At all levels of education, students are expected to read as part of their classwork or homework. They’re supposed to be able to comprehend and make use of their assigned reading, whether for discourse, critical analysis, or any number of essays or research papers. Yet, I don’t think it’s enough that students should *have* to read in order to complete their assignments—mandatory reading is fine and understood and assumed to be part of the curriculum. Instead, students should *want*to read in order to improve their understanding, not just because they must do so, but because they find it enjoyable and of genuine fascination or interest, rather than a desultory slog through yet another article in order to glean whatever details they need just to complete their work.
I’m a nonstop reader, but when I’ve been handed an assignment, told to read and report back, it’s admittedly sometimes been a bit of a challenge. I’m sure we all know students can sometimes feel like automatons, fed in data for analysis without much choice in the matter, and if they don’t have much interest in the subject, then they don’t engage well, they don’t assimilate that information, and don’t make good use of it. GIGO.
This is, of course, not a new problem at all. As one of the pieces I’ve studied shows, the desire to encourage students to increase their autonomy and enjoyment in reading has been around for decades, presumably even longer. Clarence Calder’s “Self-Directed Reading Materials”, from 1967, goes into some detail in the effort to understand the phenomenon. His study involved allowing students to choose from a selection of reading materials for an assignment (versus a control group with non-chosen, assigned reading), and offered two hypotheses: first, that self-directed students will improve their reading over the directed students; and second, that self-directed students would “develop a more positive attitude toward reading” (248) than the control group.
Although Calder’s results (carefully analyzed for statistical significance) fell short of his first hypothesis, the experiment did indeed show that those students given a choice of reading/task materials ended up actually enjoying reading more, and feeling more positive about doing so, even with difficult vocabulary or unusual tasks. They may not have advanced significantly compared to their peers in this short period, but an overall good attitude toward one’s own effectiveness and willingness is a very important step in any task, including reading. Calder’s study is decades old, but the point still stands.
In a way, this also dovetails with the literacy assignment my group detailed before the class just last week. Our proposed exercise did not just give a single task or prompt to the theoretical students/class, but instead offered an array of choices that still conformed to the general demands of the assignment. The exercise was not open-ended, either, thus resulting in what some call “option paralysis”; by offering a limited selection, the student would have the ability to choose the reading that interests them the most, thus increasing their desire to do the reading (and perhaps supplementing it with additional materials if they so chose).

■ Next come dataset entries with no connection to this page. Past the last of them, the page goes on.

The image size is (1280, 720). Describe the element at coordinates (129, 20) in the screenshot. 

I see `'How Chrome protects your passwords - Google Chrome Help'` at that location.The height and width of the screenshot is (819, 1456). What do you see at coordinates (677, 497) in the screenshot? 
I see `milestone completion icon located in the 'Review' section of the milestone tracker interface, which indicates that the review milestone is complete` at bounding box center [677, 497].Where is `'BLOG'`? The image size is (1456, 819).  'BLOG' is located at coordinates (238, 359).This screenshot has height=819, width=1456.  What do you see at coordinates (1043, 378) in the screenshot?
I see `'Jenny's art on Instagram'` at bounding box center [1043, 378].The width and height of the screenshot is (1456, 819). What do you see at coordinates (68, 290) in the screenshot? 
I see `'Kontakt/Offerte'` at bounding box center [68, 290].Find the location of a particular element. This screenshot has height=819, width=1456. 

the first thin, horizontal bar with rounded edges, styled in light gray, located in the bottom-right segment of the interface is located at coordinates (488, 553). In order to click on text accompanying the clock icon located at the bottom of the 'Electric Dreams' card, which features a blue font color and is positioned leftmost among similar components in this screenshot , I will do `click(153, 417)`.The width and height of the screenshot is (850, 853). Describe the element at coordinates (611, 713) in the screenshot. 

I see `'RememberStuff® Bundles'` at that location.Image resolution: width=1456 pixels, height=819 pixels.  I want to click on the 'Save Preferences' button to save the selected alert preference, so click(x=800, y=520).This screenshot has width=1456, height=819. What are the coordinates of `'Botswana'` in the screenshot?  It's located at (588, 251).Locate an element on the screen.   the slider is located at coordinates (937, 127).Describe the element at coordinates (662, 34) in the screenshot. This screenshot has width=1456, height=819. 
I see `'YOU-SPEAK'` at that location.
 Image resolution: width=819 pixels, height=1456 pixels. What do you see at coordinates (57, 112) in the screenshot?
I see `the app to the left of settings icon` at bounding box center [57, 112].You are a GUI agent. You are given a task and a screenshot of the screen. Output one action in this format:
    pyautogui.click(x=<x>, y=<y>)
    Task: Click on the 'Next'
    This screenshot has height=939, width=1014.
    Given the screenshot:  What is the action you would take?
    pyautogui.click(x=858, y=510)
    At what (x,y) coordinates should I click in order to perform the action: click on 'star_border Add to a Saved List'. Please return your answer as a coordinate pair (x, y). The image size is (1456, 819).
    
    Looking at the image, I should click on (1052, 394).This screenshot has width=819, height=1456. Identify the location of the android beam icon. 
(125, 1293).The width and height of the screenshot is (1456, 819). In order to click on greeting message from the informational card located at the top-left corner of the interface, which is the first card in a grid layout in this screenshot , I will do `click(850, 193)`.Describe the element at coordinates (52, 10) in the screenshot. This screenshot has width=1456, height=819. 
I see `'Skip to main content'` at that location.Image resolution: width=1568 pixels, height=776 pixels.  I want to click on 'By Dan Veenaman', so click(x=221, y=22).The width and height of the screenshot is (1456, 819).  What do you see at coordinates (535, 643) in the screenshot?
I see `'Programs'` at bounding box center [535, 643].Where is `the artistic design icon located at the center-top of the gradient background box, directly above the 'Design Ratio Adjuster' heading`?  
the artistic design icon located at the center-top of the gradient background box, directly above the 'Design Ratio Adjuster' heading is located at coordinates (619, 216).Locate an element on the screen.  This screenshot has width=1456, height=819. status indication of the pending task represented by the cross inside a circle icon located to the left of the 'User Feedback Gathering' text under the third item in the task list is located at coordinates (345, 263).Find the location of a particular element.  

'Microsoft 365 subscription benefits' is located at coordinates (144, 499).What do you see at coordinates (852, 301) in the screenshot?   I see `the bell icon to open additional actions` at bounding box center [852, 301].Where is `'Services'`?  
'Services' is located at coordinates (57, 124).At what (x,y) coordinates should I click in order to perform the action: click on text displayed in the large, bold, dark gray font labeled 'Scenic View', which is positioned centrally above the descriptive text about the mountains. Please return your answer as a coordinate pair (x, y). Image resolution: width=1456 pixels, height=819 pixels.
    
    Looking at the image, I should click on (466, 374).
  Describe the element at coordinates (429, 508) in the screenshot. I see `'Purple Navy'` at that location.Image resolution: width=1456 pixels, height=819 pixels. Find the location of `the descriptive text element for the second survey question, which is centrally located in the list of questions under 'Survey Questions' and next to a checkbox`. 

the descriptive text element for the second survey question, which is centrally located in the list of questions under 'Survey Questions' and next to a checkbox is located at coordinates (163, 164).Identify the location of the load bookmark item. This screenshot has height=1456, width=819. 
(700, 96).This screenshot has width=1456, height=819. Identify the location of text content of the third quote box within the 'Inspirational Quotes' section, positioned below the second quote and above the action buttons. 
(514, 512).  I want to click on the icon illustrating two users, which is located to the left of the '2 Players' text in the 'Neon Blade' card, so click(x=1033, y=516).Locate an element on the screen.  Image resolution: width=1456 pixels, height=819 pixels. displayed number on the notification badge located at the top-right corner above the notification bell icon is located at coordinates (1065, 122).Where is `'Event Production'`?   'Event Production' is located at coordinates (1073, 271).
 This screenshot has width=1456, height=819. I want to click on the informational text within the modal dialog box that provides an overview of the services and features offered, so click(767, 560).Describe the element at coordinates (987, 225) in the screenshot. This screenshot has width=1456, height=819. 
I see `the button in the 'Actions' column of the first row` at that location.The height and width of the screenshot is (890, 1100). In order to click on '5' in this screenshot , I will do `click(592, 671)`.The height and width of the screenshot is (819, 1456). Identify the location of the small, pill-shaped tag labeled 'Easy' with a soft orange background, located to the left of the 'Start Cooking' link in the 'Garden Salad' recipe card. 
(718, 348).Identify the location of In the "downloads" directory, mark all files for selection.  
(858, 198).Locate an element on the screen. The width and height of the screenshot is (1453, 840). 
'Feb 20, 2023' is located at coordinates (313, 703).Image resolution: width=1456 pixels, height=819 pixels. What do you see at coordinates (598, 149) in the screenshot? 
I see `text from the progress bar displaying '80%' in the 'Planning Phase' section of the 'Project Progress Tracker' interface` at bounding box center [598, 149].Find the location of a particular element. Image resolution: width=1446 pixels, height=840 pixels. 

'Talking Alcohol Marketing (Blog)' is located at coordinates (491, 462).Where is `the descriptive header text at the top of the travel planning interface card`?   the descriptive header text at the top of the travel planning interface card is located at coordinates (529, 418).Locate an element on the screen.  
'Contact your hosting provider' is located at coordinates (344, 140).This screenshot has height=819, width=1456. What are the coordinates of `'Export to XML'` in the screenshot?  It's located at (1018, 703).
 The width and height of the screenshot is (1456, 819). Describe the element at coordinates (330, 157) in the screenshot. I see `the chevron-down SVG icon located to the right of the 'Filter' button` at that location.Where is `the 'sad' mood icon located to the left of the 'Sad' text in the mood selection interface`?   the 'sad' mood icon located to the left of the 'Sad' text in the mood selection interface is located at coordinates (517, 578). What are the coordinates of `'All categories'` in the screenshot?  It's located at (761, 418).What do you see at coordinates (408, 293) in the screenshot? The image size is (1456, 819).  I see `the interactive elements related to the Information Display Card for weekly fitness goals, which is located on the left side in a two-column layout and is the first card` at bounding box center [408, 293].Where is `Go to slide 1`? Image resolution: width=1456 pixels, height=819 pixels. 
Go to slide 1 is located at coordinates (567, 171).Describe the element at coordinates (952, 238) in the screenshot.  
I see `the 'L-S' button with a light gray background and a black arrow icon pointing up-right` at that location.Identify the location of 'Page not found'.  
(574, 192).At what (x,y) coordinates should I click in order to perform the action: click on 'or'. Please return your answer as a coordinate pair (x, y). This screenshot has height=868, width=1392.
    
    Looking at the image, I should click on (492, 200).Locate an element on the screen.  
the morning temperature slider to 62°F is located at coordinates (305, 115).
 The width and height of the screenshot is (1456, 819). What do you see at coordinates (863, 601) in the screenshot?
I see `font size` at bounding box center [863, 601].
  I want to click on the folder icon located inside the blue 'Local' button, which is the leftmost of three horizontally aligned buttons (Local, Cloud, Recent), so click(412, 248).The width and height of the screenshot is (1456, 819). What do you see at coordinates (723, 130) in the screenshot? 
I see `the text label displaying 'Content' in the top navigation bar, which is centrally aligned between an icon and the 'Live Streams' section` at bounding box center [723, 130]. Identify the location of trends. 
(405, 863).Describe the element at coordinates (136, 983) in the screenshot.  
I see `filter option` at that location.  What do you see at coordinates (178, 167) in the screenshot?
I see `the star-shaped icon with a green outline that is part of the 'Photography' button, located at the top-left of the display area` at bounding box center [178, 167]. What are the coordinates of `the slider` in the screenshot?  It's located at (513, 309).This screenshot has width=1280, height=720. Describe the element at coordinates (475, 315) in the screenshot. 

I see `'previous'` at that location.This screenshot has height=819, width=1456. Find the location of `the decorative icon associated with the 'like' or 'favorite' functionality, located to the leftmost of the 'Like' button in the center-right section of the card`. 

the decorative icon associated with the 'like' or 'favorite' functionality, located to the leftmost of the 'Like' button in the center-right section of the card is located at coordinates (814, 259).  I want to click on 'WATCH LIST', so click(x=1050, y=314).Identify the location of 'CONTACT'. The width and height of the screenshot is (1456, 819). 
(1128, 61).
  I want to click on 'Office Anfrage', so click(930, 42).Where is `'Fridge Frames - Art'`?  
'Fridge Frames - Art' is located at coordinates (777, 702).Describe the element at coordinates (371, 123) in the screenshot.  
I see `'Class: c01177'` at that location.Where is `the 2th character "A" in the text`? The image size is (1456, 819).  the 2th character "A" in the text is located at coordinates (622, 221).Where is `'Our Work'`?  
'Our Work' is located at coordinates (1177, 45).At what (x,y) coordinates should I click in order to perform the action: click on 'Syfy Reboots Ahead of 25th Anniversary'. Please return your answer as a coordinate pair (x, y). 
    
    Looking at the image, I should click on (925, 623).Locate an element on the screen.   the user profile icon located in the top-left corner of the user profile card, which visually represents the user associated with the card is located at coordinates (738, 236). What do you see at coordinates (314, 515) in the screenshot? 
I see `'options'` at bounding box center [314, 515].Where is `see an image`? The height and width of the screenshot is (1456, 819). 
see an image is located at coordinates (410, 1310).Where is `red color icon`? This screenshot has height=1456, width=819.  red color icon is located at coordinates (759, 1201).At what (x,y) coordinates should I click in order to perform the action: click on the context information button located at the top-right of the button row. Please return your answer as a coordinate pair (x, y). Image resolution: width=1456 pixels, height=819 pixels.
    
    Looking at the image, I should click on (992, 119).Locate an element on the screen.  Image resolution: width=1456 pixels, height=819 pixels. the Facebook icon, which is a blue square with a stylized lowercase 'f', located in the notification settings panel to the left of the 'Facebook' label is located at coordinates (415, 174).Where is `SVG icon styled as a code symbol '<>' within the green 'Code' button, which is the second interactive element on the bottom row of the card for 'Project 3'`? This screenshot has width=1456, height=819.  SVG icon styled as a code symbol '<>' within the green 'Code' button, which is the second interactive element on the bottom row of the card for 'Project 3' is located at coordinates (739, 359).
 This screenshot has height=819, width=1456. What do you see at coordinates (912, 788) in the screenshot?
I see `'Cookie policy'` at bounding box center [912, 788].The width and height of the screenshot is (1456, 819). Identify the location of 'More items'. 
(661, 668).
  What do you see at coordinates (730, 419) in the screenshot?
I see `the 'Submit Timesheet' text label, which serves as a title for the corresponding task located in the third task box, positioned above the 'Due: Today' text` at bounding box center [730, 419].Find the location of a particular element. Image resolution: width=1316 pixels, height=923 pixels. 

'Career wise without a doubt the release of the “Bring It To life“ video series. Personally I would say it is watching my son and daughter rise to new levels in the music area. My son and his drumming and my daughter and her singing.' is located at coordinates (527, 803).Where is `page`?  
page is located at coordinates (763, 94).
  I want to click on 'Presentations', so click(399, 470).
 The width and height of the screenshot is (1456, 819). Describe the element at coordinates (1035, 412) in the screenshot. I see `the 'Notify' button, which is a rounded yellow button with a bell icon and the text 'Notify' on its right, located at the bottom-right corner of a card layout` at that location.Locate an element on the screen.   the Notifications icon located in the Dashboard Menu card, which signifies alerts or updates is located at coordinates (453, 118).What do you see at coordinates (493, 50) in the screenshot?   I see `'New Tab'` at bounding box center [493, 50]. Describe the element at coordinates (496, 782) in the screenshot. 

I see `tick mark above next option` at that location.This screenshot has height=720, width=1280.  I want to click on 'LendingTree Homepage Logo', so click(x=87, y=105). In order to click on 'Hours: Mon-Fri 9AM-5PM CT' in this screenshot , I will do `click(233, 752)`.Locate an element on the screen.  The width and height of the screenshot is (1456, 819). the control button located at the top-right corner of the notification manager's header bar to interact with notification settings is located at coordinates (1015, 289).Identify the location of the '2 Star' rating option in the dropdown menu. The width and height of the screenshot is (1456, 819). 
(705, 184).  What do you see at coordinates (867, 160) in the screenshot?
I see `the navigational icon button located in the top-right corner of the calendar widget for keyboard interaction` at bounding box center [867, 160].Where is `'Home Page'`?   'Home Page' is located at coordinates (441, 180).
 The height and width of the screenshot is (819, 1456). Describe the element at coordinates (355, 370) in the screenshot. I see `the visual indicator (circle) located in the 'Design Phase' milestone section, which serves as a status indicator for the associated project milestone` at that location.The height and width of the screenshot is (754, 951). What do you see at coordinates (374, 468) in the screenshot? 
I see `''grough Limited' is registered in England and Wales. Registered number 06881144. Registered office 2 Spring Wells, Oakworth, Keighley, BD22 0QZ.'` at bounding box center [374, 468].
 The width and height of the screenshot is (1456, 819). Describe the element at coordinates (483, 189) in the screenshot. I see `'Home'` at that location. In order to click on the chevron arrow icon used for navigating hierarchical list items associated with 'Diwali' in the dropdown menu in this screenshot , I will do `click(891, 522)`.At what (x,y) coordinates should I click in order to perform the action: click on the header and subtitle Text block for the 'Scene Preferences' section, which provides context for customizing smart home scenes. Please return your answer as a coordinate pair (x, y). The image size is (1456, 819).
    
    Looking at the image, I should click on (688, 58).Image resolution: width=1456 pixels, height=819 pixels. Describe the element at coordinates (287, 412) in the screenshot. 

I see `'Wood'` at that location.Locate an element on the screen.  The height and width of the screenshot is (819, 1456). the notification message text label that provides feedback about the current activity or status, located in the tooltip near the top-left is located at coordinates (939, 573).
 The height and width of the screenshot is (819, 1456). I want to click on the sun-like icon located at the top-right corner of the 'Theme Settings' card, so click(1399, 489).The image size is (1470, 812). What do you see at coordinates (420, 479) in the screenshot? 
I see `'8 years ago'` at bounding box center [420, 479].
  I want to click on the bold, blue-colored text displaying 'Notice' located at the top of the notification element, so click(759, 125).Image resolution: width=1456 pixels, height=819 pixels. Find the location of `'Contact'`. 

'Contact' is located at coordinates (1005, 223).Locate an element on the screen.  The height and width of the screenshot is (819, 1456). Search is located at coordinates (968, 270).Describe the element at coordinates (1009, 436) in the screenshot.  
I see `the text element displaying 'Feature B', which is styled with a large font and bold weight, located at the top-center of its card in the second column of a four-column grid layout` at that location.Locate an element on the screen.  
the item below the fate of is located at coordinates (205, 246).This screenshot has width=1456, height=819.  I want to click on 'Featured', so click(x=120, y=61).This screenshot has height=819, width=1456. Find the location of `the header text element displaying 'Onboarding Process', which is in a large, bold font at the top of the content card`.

One thing I’ve found is that accomplishing one task does actually promote a feeling of confidence and achievement, thus increasing the chance that any other related work may proceed with greater efficacy. If a student has a little freedom, exercises those options and enjoys doing so, they’ll likely feel better about future assignments as well. Granted, there’s still some restriction in what their choices are, but this is of necessity. Too little and the restriction may reduce that chance of success and increased confidence due to frustration; too much choice (or total freedom of choice) and they may come back with something entirely unsuited to the curriculum, or no reading at all. Students still need some direction, though some might also call it the illusion of choice, but it seems to have worked 45 years ago, and is likely to continue to be a successful tactic in encouraging readership.